Your goal: Each line of the listing is to be retyped exactly as given.

Supplied information: Begin

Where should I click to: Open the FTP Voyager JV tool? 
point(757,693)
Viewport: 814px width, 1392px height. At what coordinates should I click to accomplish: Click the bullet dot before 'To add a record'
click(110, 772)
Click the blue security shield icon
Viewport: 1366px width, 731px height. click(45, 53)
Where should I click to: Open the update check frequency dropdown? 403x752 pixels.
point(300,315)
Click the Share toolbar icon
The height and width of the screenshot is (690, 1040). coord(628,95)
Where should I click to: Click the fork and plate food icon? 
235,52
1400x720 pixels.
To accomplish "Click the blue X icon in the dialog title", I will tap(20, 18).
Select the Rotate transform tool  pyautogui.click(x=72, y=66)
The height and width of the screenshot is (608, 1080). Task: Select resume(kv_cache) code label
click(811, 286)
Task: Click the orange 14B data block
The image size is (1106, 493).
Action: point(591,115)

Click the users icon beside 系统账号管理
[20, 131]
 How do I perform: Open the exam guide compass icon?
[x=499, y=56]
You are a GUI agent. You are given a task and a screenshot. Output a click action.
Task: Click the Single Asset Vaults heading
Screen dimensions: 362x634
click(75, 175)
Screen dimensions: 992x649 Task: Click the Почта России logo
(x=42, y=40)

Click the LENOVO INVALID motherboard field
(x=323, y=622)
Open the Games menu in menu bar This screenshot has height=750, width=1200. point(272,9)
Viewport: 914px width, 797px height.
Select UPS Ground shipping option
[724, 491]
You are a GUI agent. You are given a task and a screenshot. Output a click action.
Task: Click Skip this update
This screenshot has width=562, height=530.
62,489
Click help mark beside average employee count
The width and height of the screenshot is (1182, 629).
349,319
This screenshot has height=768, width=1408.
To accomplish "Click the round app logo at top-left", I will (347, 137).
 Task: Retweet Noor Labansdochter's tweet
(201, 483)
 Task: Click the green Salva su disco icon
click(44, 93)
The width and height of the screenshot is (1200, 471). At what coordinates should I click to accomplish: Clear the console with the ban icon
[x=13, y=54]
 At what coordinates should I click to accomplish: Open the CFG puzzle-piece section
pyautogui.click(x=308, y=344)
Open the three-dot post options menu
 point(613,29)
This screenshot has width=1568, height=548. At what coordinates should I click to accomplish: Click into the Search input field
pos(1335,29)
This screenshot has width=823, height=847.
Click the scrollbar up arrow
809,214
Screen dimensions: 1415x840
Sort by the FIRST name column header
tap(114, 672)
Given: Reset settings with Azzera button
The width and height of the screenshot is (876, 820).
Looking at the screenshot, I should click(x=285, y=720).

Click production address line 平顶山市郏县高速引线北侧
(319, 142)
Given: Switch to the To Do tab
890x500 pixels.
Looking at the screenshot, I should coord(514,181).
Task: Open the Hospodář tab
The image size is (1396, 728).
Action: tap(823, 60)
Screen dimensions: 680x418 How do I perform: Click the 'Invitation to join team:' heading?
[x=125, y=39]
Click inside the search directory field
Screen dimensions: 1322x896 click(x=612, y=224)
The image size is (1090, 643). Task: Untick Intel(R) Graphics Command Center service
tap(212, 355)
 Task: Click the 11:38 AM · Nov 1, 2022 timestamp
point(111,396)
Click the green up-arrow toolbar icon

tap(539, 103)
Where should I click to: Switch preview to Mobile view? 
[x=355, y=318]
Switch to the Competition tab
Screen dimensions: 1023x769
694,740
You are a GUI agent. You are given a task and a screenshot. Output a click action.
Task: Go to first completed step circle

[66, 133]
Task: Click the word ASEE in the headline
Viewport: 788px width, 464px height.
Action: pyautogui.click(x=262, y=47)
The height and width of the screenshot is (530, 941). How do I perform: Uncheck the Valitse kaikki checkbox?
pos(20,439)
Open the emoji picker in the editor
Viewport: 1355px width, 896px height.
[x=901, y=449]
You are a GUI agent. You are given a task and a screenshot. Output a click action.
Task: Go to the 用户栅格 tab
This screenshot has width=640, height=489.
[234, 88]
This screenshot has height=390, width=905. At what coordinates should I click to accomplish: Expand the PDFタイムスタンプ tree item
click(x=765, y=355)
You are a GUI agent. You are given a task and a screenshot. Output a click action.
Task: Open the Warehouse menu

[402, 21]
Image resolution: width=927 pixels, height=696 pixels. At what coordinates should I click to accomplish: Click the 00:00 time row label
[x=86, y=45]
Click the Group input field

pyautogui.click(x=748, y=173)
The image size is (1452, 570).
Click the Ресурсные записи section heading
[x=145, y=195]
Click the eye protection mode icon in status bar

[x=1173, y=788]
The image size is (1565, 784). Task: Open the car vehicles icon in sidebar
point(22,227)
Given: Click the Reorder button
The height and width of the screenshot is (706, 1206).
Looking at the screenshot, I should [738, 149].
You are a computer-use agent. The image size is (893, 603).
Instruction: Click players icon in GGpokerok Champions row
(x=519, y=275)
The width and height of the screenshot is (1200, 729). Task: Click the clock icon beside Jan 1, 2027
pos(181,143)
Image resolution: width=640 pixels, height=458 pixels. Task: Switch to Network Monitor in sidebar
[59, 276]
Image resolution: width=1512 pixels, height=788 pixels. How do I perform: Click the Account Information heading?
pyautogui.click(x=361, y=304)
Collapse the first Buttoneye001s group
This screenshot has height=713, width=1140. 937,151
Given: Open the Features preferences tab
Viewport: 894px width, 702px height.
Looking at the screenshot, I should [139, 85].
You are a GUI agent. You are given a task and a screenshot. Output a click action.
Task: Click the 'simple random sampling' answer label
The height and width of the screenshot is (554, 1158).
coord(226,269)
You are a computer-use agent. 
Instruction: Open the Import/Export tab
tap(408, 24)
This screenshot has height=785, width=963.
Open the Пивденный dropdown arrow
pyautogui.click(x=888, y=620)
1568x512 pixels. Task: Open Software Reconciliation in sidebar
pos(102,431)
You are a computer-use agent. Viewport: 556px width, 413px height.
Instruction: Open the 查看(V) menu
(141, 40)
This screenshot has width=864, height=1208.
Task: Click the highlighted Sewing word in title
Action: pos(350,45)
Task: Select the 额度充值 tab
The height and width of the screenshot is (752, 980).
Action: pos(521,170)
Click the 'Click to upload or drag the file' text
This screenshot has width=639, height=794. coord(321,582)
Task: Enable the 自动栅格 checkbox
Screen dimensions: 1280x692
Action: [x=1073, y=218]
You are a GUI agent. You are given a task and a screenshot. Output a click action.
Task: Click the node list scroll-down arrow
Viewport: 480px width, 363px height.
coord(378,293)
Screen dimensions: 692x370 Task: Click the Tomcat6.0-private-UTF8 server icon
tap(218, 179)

Supplied information: End

Written reply:
Where should I click to: Open the FTP Voyager JV tool? 
point(757,693)
Viewport: 814px width, 1392px height. At what coordinates should I click to accomplish: Click the bullet dot before 'To add a record'
click(110, 772)
Click the blue security shield icon
Viewport: 1366px width, 731px height. click(45, 53)
Where should I click to: Open the update check frequency dropdown? 403x752 pixels.
point(300,315)
Click the Share toolbar icon
The height and width of the screenshot is (690, 1040). coord(628,95)
Where should I click to: Click the fork and plate food icon? 
235,52
1400x720 pixels.
To accomplish "Click the blue X icon in the dialog title", I will tap(20, 18).
Select the Rotate transform tool  pyautogui.click(x=72, y=66)
The height and width of the screenshot is (608, 1080). Task: Select resume(kv_cache) code label
click(811, 286)
Task: Click the orange 14B data block
The image size is (1106, 493).
Action: point(591,115)

Click the users icon beside 系统账号管理
[20, 131]
 How do I perform: Open the exam guide compass icon?
[x=499, y=56]
You are a GUI agent. You are given a task and a screenshot. Output a click action.
Task: Click the Single Asset Vaults heading
Screen dimensions: 362x634
click(75, 175)
Screen dimensions: 992x649 Task: Click the Почта России logo
(x=42, y=40)

Click the LENOVO INVALID motherboard field
(x=323, y=622)
Open the Games menu in menu bar This screenshot has height=750, width=1200. point(272,9)
Viewport: 914px width, 797px height.
Select UPS Ground shipping option
[724, 491]
You are a GUI agent. You are given a task and a screenshot. Output a click action.
Task: Click Skip this update
This screenshot has width=562, height=530.
62,489
Click help mark beside average employee count
The width and height of the screenshot is (1182, 629).
349,319
This screenshot has height=768, width=1408.
To accomplish "Click the round app logo at top-left", I will (347, 137).
 Task: Retweet Noor Labansdochter's tweet
(201, 483)
 Task: Click the green Salva su disco icon
click(44, 93)
The width and height of the screenshot is (1200, 471). At what coordinates should I click to accomplish: Clear the console with the ban icon
[x=13, y=54]
 At what coordinates should I click to accomplish: Open the CFG puzzle-piece section
pyautogui.click(x=308, y=344)
Open the three-dot post options menu
 point(613,29)
This screenshot has width=1568, height=548. At what coordinates should I click to accomplish: Click into the Search input field
pos(1335,29)
This screenshot has width=823, height=847.
Click the scrollbar up arrow
809,214
Screen dimensions: 1415x840
Sort by the FIRST name column header
tap(114, 672)
Given: Reset settings with Azzera button
The width and height of the screenshot is (876, 820).
Looking at the screenshot, I should click(x=285, y=720).

Click production address line 平顶山市郏县高速引线北侧
(319, 142)
Given: Switch to the To Do tab
890x500 pixels.
Looking at the screenshot, I should coord(514,181).
Task: Open the Hospodář tab
The image size is (1396, 728).
Action: tap(823, 60)
Screen dimensions: 680x418 How do I perform: Click the 'Invitation to join team:' heading?
[x=125, y=39]
Click inside the search directory field
Screen dimensions: 1322x896 click(x=612, y=224)
The image size is (1090, 643). Task: Untick Intel(R) Graphics Command Center service
tap(212, 355)
 Task: Click the 11:38 AM · Nov 1, 2022 timestamp
point(111,396)
Click the green up-arrow toolbar icon

tap(539, 103)
Where should I click to: Switch preview to Mobile view? 
[x=355, y=318]
Switch to the Competition tab
Screen dimensions: 1023x769
694,740
You are a GUI agent. You are given a task and a screenshot. Output a click action.
Task: Go to first completed step circle

[66, 133]
Task: Click the word ASEE in the headline
Viewport: 788px width, 464px height.
Action: pyautogui.click(x=262, y=47)
The height and width of the screenshot is (530, 941). How do I perform: Uncheck the Valitse kaikki checkbox?
pos(20,439)
Open the emoji picker in the editor
Viewport: 1355px width, 896px height.
[x=901, y=449]
You are a GUI agent. You are given a task and a screenshot. Output a click action.
Task: Go to the 用户栅格 tab
This screenshot has width=640, height=489.
[234, 88]
This screenshot has height=390, width=905. At what coordinates should I click to accomplish: Expand the PDFタイムスタンプ tree item
click(x=765, y=355)
You are a GUI agent. You are given a task and a screenshot. Output a click action.
Task: Open the Warehouse menu

[402, 21]
Image resolution: width=927 pixels, height=696 pixels. At what coordinates should I click to accomplish: Click the 00:00 time row label
[x=86, y=45]
Click the Group input field

pyautogui.click(x=748, y=173)
The image size is (1452, 570).
Click the Ресурсные записи section heading
[x=145, y=195]
Click the eye protection mode icon in status bar

[x=1173, y=788]
The image size is (1565, 784). Task: Open the car vehicles icon in sidebar
point(22,227)
Given: Click the Reorder button
The height and width of the screenshot is (706, 1206).
Looking at the screenshot, I should [738, 149].
You are a computer-use agent. The image size is (893, 603).
Instruction: Click players icon in GGpokerok Champions row
(x=519, y=275)
The width and height of the screenshot is (1200, 729). Task: Click the clock icon beside Jan 1, 2027
pos(181,143)
Image resolution: width=640 pixels, height=458 pixels. Task: Switch to Network Monitor in sidebar
[59, 276]
Image resolution: width=1512 pixels, height=788 pixels. How do I perform: Click the Account Information heading?
pyautogui.click(x=361, y=304)
Collapse the first Buttoneye001s group
This screenshot has height=713, width=1140. 937,151
Given: Open the Features preferences tab
Viewport: 894px width, 702px height.
Looking at the screenshot, I should [139, 85].
You are a GUI agent. You are given a task and a screenshot. Output a click action.
Task: Click the 'simple random sampling' answer label
The height and width of the screenshot is (554, 1158).
coord(226,269)
You are a computer-use agent. 
Instruction: Open the Import/Export tab
tap(408, 24)
This screenshot has height=785, width=963.
Open the Пивденный dropdown arrow
pyautogui.click(x=888, y=620)
1568x512 pixels. Task: Open Software Reconciliation in sidebar
pos(102,431)
You are a computer-use agent. Viewport: 556px width, 413px height.
Instruction: Open the 查看(V) menu
(141, 40)
This screenshot has width=864, height=1208.
Task: Click the highlighted Sewing word in title
Action: pos(350,45)
Task: Select the 额度充值 tab
The height and width of the screenshot is (752, 980).
Action: pos(521,170)
Click the 'Click to upload or drag the file' text
This screenshot has width=639, height=794. coord(321,582)
Task: Enable the 自动栅格 checkbox
Screen dimensions: 1280x692
Action: [x=1073, y=218]
You are a GUI agent. You are given a task and a screenshot. Output a click action.
Task: Click the node list scroll-down arrow
Viewport: 480px width, 363px height.
coord(378,293)
Screen dimensions: 692x370 Task: Click the Tomcat6.0-private-UTF8 server icon
tap(218, 179)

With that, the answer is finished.